Question fort importante pour moi. J’ai gardé en mémoire de ma lecture de votre précédent livre (« Lecture de l’étourdit ») un point qui m’avait arrêté. Vous faisiez un parallèle radical entre philosophie et psychanalyse en écrivant : « La psychanalyse pose ses propres idées transcendantales. Pour la psychanalyse l’homme, l’inconscient, l’Oedipe remplacent l’âme, le monde et Dieu dans une même recherche d’une signification primitive »

Cette référence à la transcendance (celle que vous prêtez à la psychanalyse) serait-elle tentative d’un accès direct au structural de l’objet, au structural du manque, sans en passer par ce qui s’en incarne comme perte i.e. ce qui s’en éprouve comme écart. Autrement dit sans l’aborder-en ce qui s’en théorise-comme topologie de l’objet, dès lors objet

Vous avancez que les sujets « constituent leur objet transcendentalement ». Ne fait-il pas cet objet objection à la topologie de l’objet « a » ?

----

Consigne
Poursuivez l'extrait sur la psychanalyse et le transcendantal en reprenant juste après sa dernière phrase. La liste qui vient ensuite est un document à part, sans lien avec l'extrait.

Données recueillies
----

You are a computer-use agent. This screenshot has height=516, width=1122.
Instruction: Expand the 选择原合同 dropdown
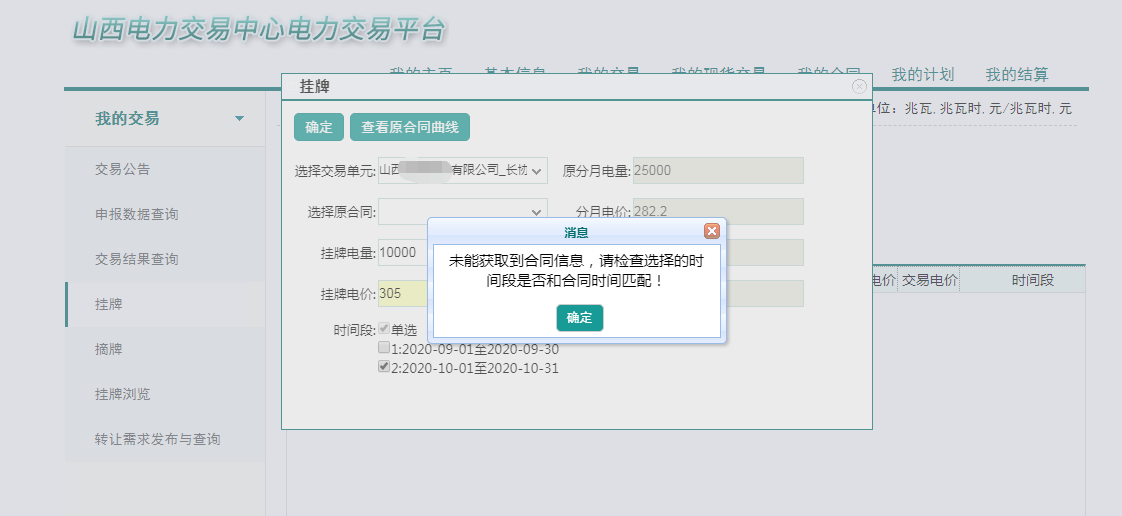tap(463, 212)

----

Résultat final
Votre souci serait-il donc une tentative de recouvrement du champ de la psychanalyse par celui de la philosophie ? Et envisager en quoi il peut y avoir un recouvrement exhaustif ?
Je reviens à cette série Hegel Kant Freud Lacan. Je ne puis faire moins que d’y supposer un positionnement (le votre) par rapport à la radicalité de la nomination par Lacan de l’objet « a » (de ses enjeux topologiques). Et de me demander, de vous demander si l’objet « a » est assimilable à l’objet kantien.
Enfin question clinique : à deux reprise et sur une modalité non conclusive vous avancez une continuité entre psychose et névrose comme entre normalité et folie.
Sous une forme prudemment interrogative : « La psychose sera-t-elle le point fixe de toute une vie ou sera-t-elle passagère? »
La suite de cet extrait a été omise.